DOCUMENT EXCERPT:
Canadian Health Care

Status
Not open for further replies.
If the govt is footing a lot of the bill they look for ways to reduce costs, bring in accountability as to why things cost so much, and start looking at problems with the big companies supporting each others rip-off pricing.

@MrRB

Your concept that government control fosters accountability in contrast to free enterprise is more than a little surprising.

Was anyone in the Baby Joseph case held accountable for the errors?

John
 
It seems pretty intuitive to me that preventive medicine has helped us to live longer.

While it may be true that someone that is living in poverty without insurance may find money to buy beer instead of going in for a colonoscopy and dumping $4000, it's very hard to argue he couldn't have done both and lived longer.

I guess you are talking about medicare starting 50 years ago?
 
Somewhere in all the reading on this subject....I found "When the public perceives government healthcare as "free" they demand twice as many services." No health system can handle 2x the work. No system can withstand the 2x cost. The system must restrict services back to a reasonable level. From my years in Canada there certainly are restrictions.

For sum of us cost limits services.
For sum of us a insurance company limits services.
For sum of us government restrictions limit services.

I can't imagine a system with out limits on services.....with out people dieing....with out somebody being unhappy.
 
Ron, I think you are right. One of the things I noticed when I went on medicare was that my doctor wanted to see me every 6 months. Back in those days I was very healthy and finally told him once a year was enough because I was used to every 4 or 5 years for a check up. Totally "free" is probably not a good idea, but I bet we would be amazed at how a small co-pay would bring it into line.
I had a similar situation with my mother that happened with that baby. The difference is she lived 13 months on a respirator. To be honest, though I loved her dearly, I'm not sure that was a good idea.
 
Hi Ron, With 'free' the doctor knows that medicare will pay him only once/6 months so he strives for that. You would be happy moving from 48 months to 18 months.

I also have a relative that used up 2,000,000 in insurance in the first month of life. Then took all funds the family had. He is school age now but will never attend school. He will never be productive.

My grandmother was a nurse. She brought many babies into the world. She told me that it (is/was) common for a nurse, (when faced with a infant that had no chance of living a good life), they did not try very hard to save the child. I know it is hard when you baby dies before you get to hold it. It is much harder a month or year later, after you invest love, and the inevitable happens anyway. Or I know a 56 year old that has never stood or talked.
 
Last edited:
...Your concept that government control fosters accountability in contrast to free enterprise is more than a little surprising.
...

When the government has to pay for something itself there will be financial accountability when they start to take control of which big companies they are paying money to, and how much they need to pay (or if they can find a cheaper supplier).

When it is the end user (a citizen) who pays directly to the big company, the government doesn't give a damn how much the payment is. If anything, they prefer big payments as they can reap a higher amount of tax from that industry.

Which is exactly why costs of health care in the US are many times higher than the same quality of health care from other English speaking countries where the govt has to pay for the health care itself, and had spent years refining costs and keeping the big companies a little more honest.
 
So, lets see if we agree on a couple of things that might help.

- standadize paper work. This would save at both Dr. and insurance companies. (software etc.)

EXTRACTED MATERIAL:
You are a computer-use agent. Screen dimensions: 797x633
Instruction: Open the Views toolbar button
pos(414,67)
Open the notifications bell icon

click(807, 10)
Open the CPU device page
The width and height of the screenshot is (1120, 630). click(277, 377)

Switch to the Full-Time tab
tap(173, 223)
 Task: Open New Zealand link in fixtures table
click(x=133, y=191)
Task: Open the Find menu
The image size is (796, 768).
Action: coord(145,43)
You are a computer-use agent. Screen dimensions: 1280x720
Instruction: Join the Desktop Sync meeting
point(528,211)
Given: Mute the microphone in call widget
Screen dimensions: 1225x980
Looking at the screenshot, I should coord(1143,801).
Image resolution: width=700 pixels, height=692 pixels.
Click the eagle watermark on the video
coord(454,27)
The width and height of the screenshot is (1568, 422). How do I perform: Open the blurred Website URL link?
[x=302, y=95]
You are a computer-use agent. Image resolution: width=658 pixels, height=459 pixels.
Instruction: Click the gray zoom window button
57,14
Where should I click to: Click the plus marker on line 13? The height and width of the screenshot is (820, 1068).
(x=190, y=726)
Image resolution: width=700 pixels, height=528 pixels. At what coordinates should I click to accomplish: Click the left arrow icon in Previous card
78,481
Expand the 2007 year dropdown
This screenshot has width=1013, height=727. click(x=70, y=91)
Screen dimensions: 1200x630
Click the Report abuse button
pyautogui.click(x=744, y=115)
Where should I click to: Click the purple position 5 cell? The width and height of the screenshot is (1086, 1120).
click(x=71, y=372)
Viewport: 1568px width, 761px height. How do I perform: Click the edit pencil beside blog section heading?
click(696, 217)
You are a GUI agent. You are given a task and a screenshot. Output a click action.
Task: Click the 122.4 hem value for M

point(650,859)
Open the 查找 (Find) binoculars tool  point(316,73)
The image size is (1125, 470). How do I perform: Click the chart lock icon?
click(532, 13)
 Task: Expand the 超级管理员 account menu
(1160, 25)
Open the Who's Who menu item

EXPLORE THE MATERIAL:
1. In the Canadian health care thread, how long did the poster's mother live on a respirator?
2. From the Canadian health care thread, return the passage starting with "If the govt" and going on through "and lived longer.".

TASK SOLUTIONS:
1. 13 months.

2.
If the govt is footing a lot of the bill they look for ways to reduce costs, bring in accountability as to why things cost so much, and start looking at problems with the big companies supporting each others rip-off pricing.

@MrRB

Your concept that government control fosters accountability in contrast to free enterprise is more than a little surprising.

Was anyone in the Baby Joseph case held accountable for the errors?

John
 
It seems pretty intuitive to me that preventive medicine has helped us to live longer.

While it may be true that someone that is living in poverty without insurance may find money to buy beer instead of going in for a colonoscopy and dumping $4000, it's very hard to argue he couldn't have done both and lived longer.